━━━ Given text ━━━

# Temporary Home Required for Cat



## Deborah2307 (May 7, 2017)

'Binks' is my amazing 3-year old cat whom I love very much - I am moving for work to London and in temporary accommodation for 3-4months and can't take her with me. I would never give her up but I need a temporary home for her with an equally amazing foster parent)s). She is quite nervous but very gentle and sweet. I will be moving to Oxford to live after the 3-4 months so someone in or around London or Oxford would be ideal.


----------



## Calvine (Aug 20, 2012)

@Deborah2307: Hi Deborah: can you give a bit more info about your girl...if she is good with other cats/pets/children etc, any health problems? Spayed and vaccinated (I'm guessing she is!).Thank you.:Cat


----------



## Deborah2307 (May 7, 2017)

Calvine said:


> @Deborah2307: Hi Deborah: can you give a bit more info about your girl...if she is good with other cats/pets/children etc, any health problems? Spayed and vaccinated (I'm guessing she is!).Thank you.:Cat


Hi - she's very gentle but nervous - she's fine with dogs but scared if other cats try to chase her, basically, she would never defend herself, she's just run! She's also fine with females but a little nervous with men. She has been spayed and vaccinated and identity tagged.


----------

━━━ The data ━━━

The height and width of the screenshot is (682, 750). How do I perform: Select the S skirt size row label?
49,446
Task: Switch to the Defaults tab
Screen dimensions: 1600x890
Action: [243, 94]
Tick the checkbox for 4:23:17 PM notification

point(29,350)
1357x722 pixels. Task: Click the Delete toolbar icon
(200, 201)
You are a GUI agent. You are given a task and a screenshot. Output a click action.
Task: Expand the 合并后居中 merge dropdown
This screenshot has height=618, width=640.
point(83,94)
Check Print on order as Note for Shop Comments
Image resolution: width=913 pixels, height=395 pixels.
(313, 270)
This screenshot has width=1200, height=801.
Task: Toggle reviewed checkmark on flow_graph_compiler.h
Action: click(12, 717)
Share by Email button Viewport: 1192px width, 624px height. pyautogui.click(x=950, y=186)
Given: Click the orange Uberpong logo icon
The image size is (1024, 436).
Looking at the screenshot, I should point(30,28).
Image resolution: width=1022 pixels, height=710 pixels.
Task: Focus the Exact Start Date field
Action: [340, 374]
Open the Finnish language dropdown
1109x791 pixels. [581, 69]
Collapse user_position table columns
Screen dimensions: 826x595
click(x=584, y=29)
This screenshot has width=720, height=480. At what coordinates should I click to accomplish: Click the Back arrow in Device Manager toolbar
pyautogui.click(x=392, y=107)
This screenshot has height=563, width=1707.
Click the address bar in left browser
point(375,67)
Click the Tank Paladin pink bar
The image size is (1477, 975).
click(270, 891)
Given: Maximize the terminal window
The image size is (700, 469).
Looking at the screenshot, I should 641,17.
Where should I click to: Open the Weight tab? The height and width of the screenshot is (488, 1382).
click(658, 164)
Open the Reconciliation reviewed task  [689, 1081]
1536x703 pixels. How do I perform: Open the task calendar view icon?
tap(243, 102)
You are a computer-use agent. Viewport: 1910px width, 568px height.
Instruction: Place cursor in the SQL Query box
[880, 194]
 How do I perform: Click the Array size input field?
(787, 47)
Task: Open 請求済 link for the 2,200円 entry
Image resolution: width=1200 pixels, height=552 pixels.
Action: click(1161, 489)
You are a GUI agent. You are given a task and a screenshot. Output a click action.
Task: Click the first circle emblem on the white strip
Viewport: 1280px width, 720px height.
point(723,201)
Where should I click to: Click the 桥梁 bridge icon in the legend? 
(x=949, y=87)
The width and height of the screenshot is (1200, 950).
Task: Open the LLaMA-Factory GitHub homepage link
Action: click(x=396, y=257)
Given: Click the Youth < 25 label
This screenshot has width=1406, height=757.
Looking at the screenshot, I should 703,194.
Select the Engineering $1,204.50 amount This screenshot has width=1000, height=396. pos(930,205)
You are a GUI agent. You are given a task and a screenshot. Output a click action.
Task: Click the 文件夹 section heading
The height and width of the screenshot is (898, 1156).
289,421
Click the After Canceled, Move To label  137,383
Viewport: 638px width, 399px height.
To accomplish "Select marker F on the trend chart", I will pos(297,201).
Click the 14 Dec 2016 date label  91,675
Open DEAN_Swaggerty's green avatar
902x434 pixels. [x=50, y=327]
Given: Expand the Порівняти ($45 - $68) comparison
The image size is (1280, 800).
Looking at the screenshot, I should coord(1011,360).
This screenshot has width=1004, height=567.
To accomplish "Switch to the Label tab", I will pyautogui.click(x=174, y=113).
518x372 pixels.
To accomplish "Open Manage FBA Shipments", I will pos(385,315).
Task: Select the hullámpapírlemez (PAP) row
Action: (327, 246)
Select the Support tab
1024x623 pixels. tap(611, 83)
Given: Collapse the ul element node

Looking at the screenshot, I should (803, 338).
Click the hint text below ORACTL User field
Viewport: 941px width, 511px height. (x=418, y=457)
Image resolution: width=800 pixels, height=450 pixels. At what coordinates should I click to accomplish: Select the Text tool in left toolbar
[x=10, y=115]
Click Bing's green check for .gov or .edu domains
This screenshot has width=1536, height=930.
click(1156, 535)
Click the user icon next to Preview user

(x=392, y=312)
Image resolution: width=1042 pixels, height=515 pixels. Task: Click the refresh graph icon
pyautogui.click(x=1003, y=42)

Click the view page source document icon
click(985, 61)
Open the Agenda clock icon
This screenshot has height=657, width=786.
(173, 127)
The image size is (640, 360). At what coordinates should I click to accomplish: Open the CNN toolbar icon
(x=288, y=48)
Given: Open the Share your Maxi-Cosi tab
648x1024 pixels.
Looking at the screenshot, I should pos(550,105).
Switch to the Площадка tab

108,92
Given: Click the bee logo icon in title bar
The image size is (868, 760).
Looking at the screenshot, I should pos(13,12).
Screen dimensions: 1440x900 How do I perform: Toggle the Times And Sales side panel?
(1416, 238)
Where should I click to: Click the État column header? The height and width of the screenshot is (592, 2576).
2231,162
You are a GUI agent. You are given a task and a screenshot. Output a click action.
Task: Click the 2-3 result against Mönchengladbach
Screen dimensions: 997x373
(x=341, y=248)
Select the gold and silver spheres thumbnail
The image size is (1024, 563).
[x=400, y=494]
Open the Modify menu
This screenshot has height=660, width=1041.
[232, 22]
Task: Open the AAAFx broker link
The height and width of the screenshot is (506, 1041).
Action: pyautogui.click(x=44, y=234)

━━━

### Work task 1
In the cat-fostering thread, where does Deborah2307 plan to live after the 3-4 months in London?
### Work task 2
Reproduce the part of the cat-fostering thread starting with "# Temporary Home" and going on through "would be ideal.".

### Result 1
Oxford

### Result 2
# Temporary Home Required for Cat



## Deborah2307 (May 7, 2017)

'Binks' is my amazing 3-year old cat whom I love very much - I am moving for work to London and in temporary accommodation for 3-4months and can't take her with me. I would never give her up but I need a temporary home for her with an equally amazing foster parent)s). She is quite nervous but very gentle and sweet. I will be moving to Oxford to live after the 3-4 months so someone in or around London or Oxford would be ideal.